[Study text]:

Sunday, December 30, 2007

Another New Year

It's been a long time since I've been able to write anything. For whatever reason, words escaped me and the stress I felt completely went against the relaxation I normally feel while I'm writing. I thought I give it a try again tonight to see what happens.

Tomorrow will be New Year's Eve and I'm already wondering about what changes will take place in the coming year. 2007 was overall a pretty good year. Candie survived her first test as a military wife, the deployment of Thomas to Iraq. She grew into quite a strong woman, but then she comes from a long line of strong, independent women. It seems to be a trait that comes from my mother's side of the family. Thomas returned to her in October and it was a joyous time in her life. I'm proud of my son-in-law and daughter. I hope 2008 will see their love and marriage grow stronger with every passing day.

During this year I also gathered up all the willpower I possess and began a new diet and exercise regimen which resulted in a 55-pound weight loss. Part of my success comes from the fact that, rather than being driven by appearance, my motivation came from the desire to be the healthiest I can be. I've also accepted the fact that losing the weight is the easy part; maintaining my ideal weight will be harder. However, I'm up to the challenge and I can honestly say I'm happiest when I'm exercising on a daily basis, whether I'm lifting weights or walking.

In September, the entire family rejoiced over the birth of my niece's son, Daniel. Daniel is my mother's first great grandson. My sister is now a grandmother! I have become "Aunt Grandma".

[Dataset section]:
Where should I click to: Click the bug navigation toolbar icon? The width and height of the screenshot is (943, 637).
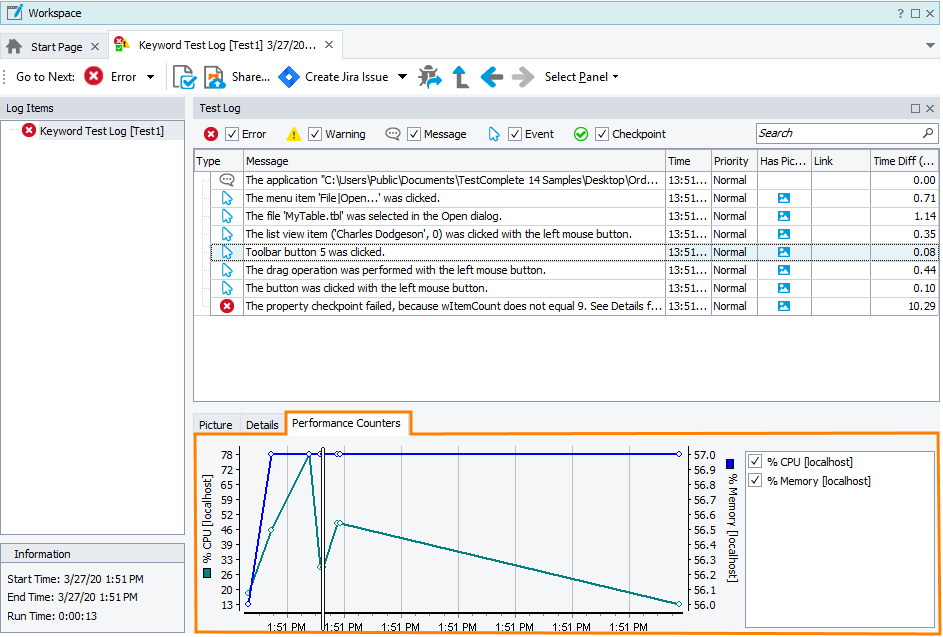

[Exercises to complete]:
a: Reproduce the New Year post from "Sunday, December 30, 2007" up to and including "see what happens.", substituting "calm" for "relaxation".
b: Pick up the New Year post after its final sentence and continue it.

[Task-by-task outputs]:
a:
Sunday, December 30, 2007

Another New Year

It's been a long time since I've been able to write anything. For whatever reason, words escaped me and the stress I felt completely went against the calm I normally feel while I'm writing. I thought I give it a try again tonight to see what happens.

b:
There were heartaches this year, too. My friend, Doug, lost his son in August and his sorrow is still overwhelming at times. If I could, I'd take away his sadness. I pray that he will experience a little relief in the coming year. Also, my father-in-law, Albert, passed away after a short battle with cancer. I didn't get to spend as much time with Albert as I would have liked, but I'm very thankful that he and my husband reconciled shortly before Albert's passing.

Overall, it's been a good year filled with a little sorrow, laughter, good times and growing friendships. I'm grateful for the new friends I've made, the new level of friendship I have with friends I've known and the health and happiness of my family. I pray that 2008 will be a good year for everyone I know. I thank God for the gift of such a wonderful, happy life.

God bless our troops and their families. Ease their pain at being separated from their loved ones and bring them all home safe.